Director Brad Bird hardly gives you a moment to breathe the entire run-time. Right from the start, it's go, go, GO. The sheer momentum behind the plot manages to get you over a few holes, giving you barely any time to question story problems before whipping you off to the next encounter, the next crazy impossible task. And the craziest, most impossible of them is the much publicised centre-piece ascension of the Burj Khalifa in Dubai. Bird seems to take some perverse pleasure in amping up the danger and getting a bit "Vertical Limit" with it - basically, anything that can go wrong does go wrong. Which doesn't detract from it being a genuinely thrilling and tense set-piece. As if there was any doubt, Bird proves himself equally adept at constructing and shooting an action sequence with live actors.

The high energy chase of the bad guy becomes a little exhausting come the final wrap-up in Mumbai. The tense scenes of various countdowns, of the team barely scraping through, really start to wear you out. Ogtherwise, this is an incredibly solid entry into the franchise and action film in its own right. Ghost Protocol may be not be an outstanding and flawless film but it's the best Mission: Impossible move since the original. 
It feels like more of a sequel, more of a continuation of a connected story, than any previous entry and, as such, Hunt the intense, the cipher becomes a little bit friendlier. A little bit easier to relate to. It benefits from an engaging (and engaged) cast, tech and gadgets just beyond next gen and, overall and shared by everyone, a sense of fun. It will be interesting to see where the franchise goes from here.

13.12: ARTHUR CHRISTMAS

If I'm being honest, I'm not really the most "Christmassy" person around. Oh, I do love the day and the get together with family and the eating and the drinking and the merriment and the food hangovers and the hangover hangovers and all of that. I'm just not big into the constant Christmas songs in every store you walk into; the forced Christmas jolliness with the blatant and cynical cash-ins like Christmas albums and... yes, Christmas movies.

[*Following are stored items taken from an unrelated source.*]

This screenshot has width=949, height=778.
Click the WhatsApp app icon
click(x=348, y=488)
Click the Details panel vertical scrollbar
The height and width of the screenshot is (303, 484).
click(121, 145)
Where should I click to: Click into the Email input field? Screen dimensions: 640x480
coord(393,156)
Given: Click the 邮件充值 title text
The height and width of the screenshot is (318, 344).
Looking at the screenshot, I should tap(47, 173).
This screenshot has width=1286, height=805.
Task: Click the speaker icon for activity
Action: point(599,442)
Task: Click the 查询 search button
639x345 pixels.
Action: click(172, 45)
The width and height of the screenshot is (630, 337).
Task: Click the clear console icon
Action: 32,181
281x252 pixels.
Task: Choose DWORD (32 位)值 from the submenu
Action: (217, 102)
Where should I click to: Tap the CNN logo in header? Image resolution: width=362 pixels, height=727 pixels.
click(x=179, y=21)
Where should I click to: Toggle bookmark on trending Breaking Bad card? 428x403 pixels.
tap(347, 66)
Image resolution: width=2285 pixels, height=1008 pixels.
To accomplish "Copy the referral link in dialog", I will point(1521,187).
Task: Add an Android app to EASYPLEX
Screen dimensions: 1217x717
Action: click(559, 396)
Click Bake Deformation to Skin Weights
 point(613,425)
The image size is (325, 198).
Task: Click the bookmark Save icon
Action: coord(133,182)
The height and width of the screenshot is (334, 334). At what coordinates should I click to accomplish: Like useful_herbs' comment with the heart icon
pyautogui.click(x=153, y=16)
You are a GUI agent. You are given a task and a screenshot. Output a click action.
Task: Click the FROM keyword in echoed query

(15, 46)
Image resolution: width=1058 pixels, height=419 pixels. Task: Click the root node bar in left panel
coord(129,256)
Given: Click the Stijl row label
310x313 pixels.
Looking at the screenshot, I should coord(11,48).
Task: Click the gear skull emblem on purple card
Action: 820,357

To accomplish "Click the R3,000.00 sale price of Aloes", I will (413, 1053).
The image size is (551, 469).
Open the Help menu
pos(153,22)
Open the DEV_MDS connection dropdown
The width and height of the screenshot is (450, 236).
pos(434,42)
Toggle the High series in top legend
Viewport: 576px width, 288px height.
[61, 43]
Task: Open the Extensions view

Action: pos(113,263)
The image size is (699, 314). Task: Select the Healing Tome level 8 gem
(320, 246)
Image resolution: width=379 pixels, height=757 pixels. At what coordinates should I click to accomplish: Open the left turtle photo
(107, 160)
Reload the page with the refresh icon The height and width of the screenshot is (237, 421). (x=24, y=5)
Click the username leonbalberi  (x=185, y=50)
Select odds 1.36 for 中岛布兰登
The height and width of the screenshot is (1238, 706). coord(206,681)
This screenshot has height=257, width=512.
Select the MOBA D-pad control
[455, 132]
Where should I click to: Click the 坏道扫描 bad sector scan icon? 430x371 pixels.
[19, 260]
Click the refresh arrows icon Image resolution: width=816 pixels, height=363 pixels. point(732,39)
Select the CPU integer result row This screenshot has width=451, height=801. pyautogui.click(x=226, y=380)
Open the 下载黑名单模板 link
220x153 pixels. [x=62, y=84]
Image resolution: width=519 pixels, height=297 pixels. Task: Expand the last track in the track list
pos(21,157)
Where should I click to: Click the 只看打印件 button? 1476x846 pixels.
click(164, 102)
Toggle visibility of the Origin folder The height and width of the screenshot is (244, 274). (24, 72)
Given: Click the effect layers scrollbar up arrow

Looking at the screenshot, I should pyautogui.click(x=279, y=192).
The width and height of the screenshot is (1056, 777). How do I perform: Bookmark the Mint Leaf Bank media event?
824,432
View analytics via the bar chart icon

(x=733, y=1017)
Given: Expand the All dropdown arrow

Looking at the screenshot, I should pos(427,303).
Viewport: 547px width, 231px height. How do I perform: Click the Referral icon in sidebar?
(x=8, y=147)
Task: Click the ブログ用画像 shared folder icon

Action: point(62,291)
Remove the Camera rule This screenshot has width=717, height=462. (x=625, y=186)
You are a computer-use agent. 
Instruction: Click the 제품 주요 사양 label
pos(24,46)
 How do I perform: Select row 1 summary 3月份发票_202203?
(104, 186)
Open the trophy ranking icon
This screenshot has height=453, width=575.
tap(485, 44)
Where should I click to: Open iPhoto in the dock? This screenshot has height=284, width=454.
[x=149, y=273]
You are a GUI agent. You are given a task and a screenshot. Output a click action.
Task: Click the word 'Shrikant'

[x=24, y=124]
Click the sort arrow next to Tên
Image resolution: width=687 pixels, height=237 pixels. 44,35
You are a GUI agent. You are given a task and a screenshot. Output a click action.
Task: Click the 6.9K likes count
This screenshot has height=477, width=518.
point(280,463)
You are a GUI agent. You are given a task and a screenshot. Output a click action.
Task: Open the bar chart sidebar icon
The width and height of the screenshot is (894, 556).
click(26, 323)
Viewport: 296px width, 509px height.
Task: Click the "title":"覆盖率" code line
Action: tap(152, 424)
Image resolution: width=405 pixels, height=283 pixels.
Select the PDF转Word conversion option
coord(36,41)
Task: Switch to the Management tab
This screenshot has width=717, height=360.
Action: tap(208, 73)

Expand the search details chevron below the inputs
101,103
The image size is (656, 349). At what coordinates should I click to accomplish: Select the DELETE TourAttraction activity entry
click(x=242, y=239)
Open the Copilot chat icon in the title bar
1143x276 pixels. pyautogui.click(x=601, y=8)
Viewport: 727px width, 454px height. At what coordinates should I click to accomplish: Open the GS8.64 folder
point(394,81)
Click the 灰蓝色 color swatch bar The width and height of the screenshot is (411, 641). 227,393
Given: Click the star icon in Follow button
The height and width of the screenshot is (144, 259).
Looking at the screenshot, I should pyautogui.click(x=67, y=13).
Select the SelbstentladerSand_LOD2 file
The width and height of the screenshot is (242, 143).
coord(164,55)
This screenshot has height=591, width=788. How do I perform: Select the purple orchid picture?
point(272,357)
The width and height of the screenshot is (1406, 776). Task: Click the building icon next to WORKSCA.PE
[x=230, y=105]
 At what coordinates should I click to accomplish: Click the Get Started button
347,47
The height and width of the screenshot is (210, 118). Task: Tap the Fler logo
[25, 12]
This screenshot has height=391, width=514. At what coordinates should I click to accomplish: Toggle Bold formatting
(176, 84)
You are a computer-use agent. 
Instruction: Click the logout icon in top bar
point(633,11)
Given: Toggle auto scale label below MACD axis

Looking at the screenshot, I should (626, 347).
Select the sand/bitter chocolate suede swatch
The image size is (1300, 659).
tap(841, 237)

However. Arthur Christmas is from Aardman animation, the delightfully English company behind the quietly brilliant Wallace & Gromit shorts (and feature film) and I had heard good things about Arthur Christmas. Opting for eye normalising 2D, I dared this Christmas film to entertain me. And, dammit. It did.

In Arthur Christmas the role of Santa is one passed down from father to son for generations and Arthur (James McAvoy) is the clumsy and well-meaning youngest son of the current Santa (Jim Broadbent). His older brother Steve (Hugh Laurie) is the man in charge - he oversees Christmas night with military efficiency, ensconced in a high-tech war-room/mission control at the North Pole. However when one little girl is missed from the Christmas Eve delivery, Arthur is the only one who cares. So with Grandsanta (Bill Nighy) and enthusiastic wrapping elf Bryony (Ashley Jensen) in tow, he sets out to make it right.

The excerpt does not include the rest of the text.